Form and length of submission
The submissions committee looks forward to reviewing any papers that address the foregoing topics. While the preference will be given to papers with a clearly comparative focus, the committee’s overall goal is to select papers that will facilitate discussion of, and comparisons between, American and European approaches to various aspects of financial services regulation. Potential topics include macro-prudential regulation, consumer protection, monetary policy, regulation and supervision of financial intermediaries, structural reforms, and related issues of political accountability and legitimacy.
Abstracts should be comprehensive enough to allow the committee to meaningfully evaluate the aims and likely content of papers they propose. Eligible law faculty are invited to submit manuscripts or abstracts dealing with any aspect of the foregoing topics. Untenured faculty members are particularly encouraged to submit manuscripts or abstracts.

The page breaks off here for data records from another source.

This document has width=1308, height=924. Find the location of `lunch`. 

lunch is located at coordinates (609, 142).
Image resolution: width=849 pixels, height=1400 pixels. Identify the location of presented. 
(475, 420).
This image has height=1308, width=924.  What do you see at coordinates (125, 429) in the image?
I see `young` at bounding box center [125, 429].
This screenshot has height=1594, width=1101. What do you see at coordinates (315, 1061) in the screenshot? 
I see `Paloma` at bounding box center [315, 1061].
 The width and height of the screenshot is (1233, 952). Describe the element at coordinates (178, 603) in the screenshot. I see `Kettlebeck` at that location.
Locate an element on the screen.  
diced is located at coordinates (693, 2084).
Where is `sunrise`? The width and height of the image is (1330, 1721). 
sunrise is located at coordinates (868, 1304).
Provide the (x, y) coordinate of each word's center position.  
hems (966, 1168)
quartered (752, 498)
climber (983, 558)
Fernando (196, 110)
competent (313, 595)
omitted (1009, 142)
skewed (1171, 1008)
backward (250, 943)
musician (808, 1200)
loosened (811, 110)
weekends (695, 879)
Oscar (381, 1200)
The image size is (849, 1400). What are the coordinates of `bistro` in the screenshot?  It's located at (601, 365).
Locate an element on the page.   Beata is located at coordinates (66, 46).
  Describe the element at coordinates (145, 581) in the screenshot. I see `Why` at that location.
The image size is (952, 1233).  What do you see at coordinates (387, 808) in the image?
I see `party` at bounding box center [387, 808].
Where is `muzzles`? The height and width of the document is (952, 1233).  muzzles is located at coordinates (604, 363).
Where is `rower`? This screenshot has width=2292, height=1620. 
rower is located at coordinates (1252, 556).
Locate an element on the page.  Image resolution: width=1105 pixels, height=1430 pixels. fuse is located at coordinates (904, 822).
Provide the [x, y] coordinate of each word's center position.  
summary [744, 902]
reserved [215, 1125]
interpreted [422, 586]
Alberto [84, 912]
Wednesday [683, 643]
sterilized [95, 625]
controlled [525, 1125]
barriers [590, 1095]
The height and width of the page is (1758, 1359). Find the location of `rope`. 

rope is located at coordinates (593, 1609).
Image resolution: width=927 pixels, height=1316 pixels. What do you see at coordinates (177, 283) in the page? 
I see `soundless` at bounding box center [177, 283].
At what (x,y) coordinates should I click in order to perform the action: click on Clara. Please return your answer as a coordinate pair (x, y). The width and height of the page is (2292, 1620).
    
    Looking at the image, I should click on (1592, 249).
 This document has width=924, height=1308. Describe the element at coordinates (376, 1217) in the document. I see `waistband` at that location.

The initial review of the papers will be blind. Accordingly the author should submit a cover letter with the paper. However, the paper itself, including the title page and footnotes must not contain any references identifying the author or the author’s school. The submitting author is responsible for taking any steps necessary to redact self-identifying text or footnotes.
Papers may be accepted for publication but must not be published prior to the Annual Meeting.
Deadline and submission method
The deadline for submission is September 3, 2013.
Papers will be selected after review by members of a Committee appointed by the Chairs of the two sections. The authors of the selected papers will be notified by September 30, 2013.
The Call for Paper participants will be responsible for paying their annual meeting registration fee and travel expenses.
Full-time faculty members of AALS member law schools are eligible to submit papers. The following are ineligible to submit: foreign, visiting (without a full-time position at an AALS member law school) and adjunct faculty members, graduate students, fellows, non-law school faculty, and faculty at fee-paid non-member schools. Papers co-authored with a person ineligible to submit on their own may be submitted by the eligible co-author.
Please forward this Call for Papers to any eligible faculty who might be interested.